Klaus Kinski in many different films, mostly by Herzog. Richard Attenborough in "10 Rillington Place" Ted Levine in "Silence of the Lambs" Erwin Leder in "Angst" C.
Based on a true story and all the more creepy for it. Claustrophobic, unsettling movie. Attenborough is fantastic in it.
MC Gainey "With a face like this, there aren't a lot of lawyers or priest roles coming my way. I've gotta face that was meant for a mug shot and that's what I've been doing for the past thirty years. If I play a cop, it's always a racist cop, or a trigger-happy cop or a crooked cop - but by and large I play cowboys, bikers, and convicts."
In the movie Hombre, with Paul Newman playing a half bred, Richard Boone plays a very bad man. The video is mediocre, but it shows Boone as a bad ass. Everybody at the stagecoach station, including even a soldier, is intimated. Everybody, of course, except Newman.
Thought of another one. David Patrick Kelly. This guy always gave me the creeps. He was especially bad (and creepy) in these three movies: The Warriors, Dreamscape, and 48 Hrs. "Warriors, Come Out To Play-ee-ay!"

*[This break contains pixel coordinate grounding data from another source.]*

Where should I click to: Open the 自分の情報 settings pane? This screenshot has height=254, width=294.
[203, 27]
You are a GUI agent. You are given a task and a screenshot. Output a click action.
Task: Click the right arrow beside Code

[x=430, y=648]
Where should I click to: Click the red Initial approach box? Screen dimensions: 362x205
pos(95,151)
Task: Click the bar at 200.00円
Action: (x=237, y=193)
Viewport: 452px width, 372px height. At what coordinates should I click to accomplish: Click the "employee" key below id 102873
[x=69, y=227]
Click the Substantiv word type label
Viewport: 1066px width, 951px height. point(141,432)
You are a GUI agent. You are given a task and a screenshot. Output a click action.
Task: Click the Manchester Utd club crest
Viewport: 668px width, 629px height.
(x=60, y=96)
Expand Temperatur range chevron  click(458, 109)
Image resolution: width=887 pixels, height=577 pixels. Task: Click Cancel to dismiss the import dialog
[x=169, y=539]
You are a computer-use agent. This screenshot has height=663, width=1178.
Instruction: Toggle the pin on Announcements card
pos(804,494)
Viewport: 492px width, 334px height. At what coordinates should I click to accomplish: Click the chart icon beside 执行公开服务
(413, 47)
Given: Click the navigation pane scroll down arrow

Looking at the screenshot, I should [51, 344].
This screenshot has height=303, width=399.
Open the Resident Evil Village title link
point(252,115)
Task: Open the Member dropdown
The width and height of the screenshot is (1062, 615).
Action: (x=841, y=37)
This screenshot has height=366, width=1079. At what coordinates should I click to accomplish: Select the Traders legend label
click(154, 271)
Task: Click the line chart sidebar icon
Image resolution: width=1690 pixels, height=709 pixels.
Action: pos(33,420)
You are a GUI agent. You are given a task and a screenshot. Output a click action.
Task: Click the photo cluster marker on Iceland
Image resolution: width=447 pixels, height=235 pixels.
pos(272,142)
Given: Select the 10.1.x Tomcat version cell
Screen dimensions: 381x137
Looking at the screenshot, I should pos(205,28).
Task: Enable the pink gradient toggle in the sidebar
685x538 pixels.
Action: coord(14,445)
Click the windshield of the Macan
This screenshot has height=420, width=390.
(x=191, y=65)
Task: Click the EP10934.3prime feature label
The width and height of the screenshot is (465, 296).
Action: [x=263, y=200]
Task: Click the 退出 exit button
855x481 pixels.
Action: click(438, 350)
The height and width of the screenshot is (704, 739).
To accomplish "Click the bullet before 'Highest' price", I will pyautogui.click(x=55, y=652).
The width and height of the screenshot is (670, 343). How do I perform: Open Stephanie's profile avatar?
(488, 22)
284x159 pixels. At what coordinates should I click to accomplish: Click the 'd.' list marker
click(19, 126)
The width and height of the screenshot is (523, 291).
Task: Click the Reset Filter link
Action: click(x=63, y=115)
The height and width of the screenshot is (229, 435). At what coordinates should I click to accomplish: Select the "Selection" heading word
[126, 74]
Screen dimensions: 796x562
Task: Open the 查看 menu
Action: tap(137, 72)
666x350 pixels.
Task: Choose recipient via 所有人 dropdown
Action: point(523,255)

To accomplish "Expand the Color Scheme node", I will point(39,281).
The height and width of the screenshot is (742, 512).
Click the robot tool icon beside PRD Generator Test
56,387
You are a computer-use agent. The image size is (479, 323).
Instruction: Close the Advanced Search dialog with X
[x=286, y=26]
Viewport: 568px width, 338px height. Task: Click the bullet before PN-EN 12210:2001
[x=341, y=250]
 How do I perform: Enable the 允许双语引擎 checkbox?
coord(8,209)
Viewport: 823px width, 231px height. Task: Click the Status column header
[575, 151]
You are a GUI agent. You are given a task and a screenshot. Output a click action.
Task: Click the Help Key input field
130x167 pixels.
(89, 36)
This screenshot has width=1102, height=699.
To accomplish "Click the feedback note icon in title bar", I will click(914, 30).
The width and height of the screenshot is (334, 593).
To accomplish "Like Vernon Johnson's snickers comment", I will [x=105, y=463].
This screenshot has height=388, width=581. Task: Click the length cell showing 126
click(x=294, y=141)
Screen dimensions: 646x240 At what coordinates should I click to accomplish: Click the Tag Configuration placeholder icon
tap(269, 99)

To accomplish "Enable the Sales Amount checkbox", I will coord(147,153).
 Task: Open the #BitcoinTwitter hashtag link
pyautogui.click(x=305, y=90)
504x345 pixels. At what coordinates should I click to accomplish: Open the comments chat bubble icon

Gert Fröbe as Goldfinger is still high on my list. Concerning more current movies I like Christoph Waltz as a villain and really loved Javier Bardem in No Country for Old Men. I still get the chills when I see the mystery man in Lynch's Lost Highway ("Hahaha. Give me back my phone!"). Jesus!
He was amazing in Warriors! Too good and distinctive, in fact, that I can’t accept him in other movies as the villain. I keep hearing that Warriors line locked in my head.
Aaron Eckhart in "In the Company of Men" The character he plays doesn't actually do anything illegal as such, and yet he is possibly the most horrible villain in any film I've seen.
The "worst" bad guys in my viewing history: Tim Roth as Archibald Cunningham, a wolf in fop's clothing, and his uncle, the Marquis of Montrose, played by John Hurt, putting the squeeze on the title character played by Liam Neeson.